Study sheds new light on how ovarian cancer grows and evolves
In a paper published in the journal Cancer Research, professor Levi Waldron, post-doctoral fellow Ludwig Geistlinger, and colleagues at the Institute for Implementation Science in Population Health (ISPH) at the CUNY Graduate School of Public Health and Health Policy (CUNY SPH) provide new insights into how ovarian cancer grows and evolves within a person.
The paper, “Multi-omic analysis of subtype evolution and heterogeneity in high-grade serous ovarian carcinoma” is of basic scientific interest for its methodology and insights into the decades-long process of tumorigenesis, and of practical interest for the implications these insights have on the viability of subtype-targeted therapies. More than 20,000 women receive a new diagnosis of ovarian cancer each year in the United States, and approximately 14,000 die each year.
“Understanding how a heterogeneous tumor evolves prior to diagnosis is difficult because we can’t directly observe that evolution,” says Professor Waldron. “But by observing tumors identified at different stages of that evolution, and through detailed investigation of tumor genomics and heterogeneity, we can still learn something about it. The key thing we wanted to know was whether a tumor starts as a certain subtype and stays that way, or evolves, changes, and even multiplies subtypes over time. If subtypes can evolve and multiply within one tumor, then subtype-specific therapies are unlikely to help.”
To answer these questions, the team developed a new method of inferring the existence of heterogeneous subtypes from complementary types of genomic data, published separately in the Journal of Clinical Oncology—Clinical Cancer Informatics, and teamed up with researchers from the University of Minnesota who leveraged new technology to sequence the RNA of single cells.

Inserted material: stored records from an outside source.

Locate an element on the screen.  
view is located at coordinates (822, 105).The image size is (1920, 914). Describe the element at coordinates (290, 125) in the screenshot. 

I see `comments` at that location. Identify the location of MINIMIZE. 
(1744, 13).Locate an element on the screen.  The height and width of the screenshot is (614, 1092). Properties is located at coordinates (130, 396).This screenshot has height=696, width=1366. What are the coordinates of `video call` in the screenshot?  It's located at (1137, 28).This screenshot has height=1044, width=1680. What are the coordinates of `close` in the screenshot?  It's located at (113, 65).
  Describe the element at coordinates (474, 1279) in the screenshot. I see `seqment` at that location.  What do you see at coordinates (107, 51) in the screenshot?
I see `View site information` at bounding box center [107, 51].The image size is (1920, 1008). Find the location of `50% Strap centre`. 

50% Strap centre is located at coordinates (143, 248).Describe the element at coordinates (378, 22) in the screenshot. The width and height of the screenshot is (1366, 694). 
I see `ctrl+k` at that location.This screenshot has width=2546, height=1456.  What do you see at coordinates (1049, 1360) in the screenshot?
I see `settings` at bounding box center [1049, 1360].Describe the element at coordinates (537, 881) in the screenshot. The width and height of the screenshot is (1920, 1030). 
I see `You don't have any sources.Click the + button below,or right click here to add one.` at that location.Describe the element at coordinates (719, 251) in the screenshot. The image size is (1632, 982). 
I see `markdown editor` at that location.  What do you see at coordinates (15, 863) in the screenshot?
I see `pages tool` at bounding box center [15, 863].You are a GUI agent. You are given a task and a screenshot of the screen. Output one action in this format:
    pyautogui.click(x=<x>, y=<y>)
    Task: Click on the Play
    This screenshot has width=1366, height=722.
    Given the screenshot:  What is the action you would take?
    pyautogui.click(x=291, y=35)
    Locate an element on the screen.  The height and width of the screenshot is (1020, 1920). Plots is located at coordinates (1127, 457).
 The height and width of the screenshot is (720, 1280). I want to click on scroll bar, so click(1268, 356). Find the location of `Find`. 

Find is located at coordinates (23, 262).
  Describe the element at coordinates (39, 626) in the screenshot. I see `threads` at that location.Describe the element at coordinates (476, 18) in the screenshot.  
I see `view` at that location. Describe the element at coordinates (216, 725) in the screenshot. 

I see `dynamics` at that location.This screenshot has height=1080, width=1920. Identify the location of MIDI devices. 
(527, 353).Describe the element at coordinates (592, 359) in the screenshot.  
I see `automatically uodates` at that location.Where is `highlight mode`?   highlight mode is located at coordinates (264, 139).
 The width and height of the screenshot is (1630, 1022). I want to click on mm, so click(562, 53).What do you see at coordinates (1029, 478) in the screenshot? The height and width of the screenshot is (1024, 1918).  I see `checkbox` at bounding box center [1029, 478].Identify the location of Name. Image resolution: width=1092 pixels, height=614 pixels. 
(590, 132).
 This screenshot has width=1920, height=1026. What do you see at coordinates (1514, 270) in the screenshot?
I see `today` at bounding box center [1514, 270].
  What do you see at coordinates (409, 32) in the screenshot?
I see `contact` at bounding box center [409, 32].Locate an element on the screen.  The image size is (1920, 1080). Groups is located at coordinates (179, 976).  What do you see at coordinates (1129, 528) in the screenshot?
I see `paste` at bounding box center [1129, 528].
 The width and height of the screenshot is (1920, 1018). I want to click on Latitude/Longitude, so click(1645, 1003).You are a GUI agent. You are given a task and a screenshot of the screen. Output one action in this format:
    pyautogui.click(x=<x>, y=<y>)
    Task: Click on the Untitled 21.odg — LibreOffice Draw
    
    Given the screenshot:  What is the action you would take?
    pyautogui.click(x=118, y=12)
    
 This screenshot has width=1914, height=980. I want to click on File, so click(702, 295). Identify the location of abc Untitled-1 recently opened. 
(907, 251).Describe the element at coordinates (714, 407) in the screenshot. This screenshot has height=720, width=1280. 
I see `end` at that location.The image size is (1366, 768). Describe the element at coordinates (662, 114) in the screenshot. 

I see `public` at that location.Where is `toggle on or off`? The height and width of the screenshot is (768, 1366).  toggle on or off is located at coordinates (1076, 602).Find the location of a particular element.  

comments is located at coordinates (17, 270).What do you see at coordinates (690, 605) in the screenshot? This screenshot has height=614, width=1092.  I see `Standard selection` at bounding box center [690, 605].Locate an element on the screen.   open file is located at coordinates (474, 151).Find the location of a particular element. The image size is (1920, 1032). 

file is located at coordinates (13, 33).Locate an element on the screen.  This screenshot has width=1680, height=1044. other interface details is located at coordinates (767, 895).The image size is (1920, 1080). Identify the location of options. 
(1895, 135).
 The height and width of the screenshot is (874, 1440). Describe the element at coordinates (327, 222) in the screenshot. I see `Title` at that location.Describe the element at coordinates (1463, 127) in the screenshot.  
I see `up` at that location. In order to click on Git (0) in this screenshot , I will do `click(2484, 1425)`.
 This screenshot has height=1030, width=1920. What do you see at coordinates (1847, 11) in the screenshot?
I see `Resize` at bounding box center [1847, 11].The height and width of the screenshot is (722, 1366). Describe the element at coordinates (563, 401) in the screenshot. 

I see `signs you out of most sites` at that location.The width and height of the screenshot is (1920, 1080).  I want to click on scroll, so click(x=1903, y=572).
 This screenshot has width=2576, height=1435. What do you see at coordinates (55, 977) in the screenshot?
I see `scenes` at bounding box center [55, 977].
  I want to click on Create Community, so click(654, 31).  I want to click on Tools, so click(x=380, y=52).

“We used complementary but completely different approaches to approach the same question—one using more traditional approach using DNA and RNA sequencing of hundreds of bulk tumors, and the other using new single-cell sequencing methods for a few tumors,” Waldron elaborates, “Seeing a consistent picture from both approaches really strengthened confidence in results coming from two novel approaches.”
A surprising outcome of the research is a dismissal of the idea of discrete transcriptome subtypes for this cancer, and replacement by a model of continuous tumor development that includes mixtures of subclones, accumulation of mutations, infiltration of immune and stromal cells in proportions correlated with tumor stage and tissue of origin, and evolution between properties previously associated with discrete subtypes.
“Unfortunately, previous ideas of discrete subtypes were overly simplistic and unlikely to progress our understanding, prevention, or treatment of this disease,” says Waldron. “Fortunately, with the clearer picture emerging of tumor heterogeneity, and the rapid development of technologies to help understand it, we are well-positioned to make progress.”